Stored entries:
-- -- --

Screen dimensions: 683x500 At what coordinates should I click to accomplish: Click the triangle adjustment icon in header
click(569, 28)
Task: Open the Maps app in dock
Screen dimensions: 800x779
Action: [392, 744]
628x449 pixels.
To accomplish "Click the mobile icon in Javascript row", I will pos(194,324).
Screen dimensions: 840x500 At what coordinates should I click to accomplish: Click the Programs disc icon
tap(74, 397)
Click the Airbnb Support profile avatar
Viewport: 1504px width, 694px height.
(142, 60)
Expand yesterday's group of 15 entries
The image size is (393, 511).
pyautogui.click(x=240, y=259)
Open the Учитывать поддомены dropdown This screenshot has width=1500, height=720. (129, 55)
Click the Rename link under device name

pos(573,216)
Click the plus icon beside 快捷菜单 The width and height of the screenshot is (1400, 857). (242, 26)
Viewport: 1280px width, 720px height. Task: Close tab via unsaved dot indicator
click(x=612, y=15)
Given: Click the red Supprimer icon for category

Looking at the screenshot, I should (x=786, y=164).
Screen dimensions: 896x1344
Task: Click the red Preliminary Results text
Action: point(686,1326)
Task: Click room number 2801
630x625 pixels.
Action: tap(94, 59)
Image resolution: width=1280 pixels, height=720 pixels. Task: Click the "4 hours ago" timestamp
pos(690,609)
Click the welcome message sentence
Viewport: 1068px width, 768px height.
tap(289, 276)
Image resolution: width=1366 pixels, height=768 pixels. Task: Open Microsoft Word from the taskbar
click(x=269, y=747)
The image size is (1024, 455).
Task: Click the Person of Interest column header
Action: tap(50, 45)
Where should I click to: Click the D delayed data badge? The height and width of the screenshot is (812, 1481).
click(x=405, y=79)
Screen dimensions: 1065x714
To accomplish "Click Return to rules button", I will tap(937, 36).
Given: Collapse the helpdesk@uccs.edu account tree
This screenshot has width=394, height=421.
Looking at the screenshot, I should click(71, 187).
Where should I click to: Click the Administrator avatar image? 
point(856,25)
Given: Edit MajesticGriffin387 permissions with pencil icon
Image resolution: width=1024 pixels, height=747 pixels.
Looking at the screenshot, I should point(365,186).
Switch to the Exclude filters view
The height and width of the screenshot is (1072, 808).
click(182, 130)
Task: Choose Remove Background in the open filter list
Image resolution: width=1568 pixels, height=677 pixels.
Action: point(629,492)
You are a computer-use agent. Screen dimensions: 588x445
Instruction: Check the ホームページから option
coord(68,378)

-- -- --

▸ PROBLEM REQUIREMENTS
Filter the records down to the lines containing the word "will", and copy those.

▸ EXERCISE SOLUTION
To accomplish "Click the mobile icon in Javascript row", I will pos(194,324).
To accomplish "Click Return to rules button", I will tap(937, 36).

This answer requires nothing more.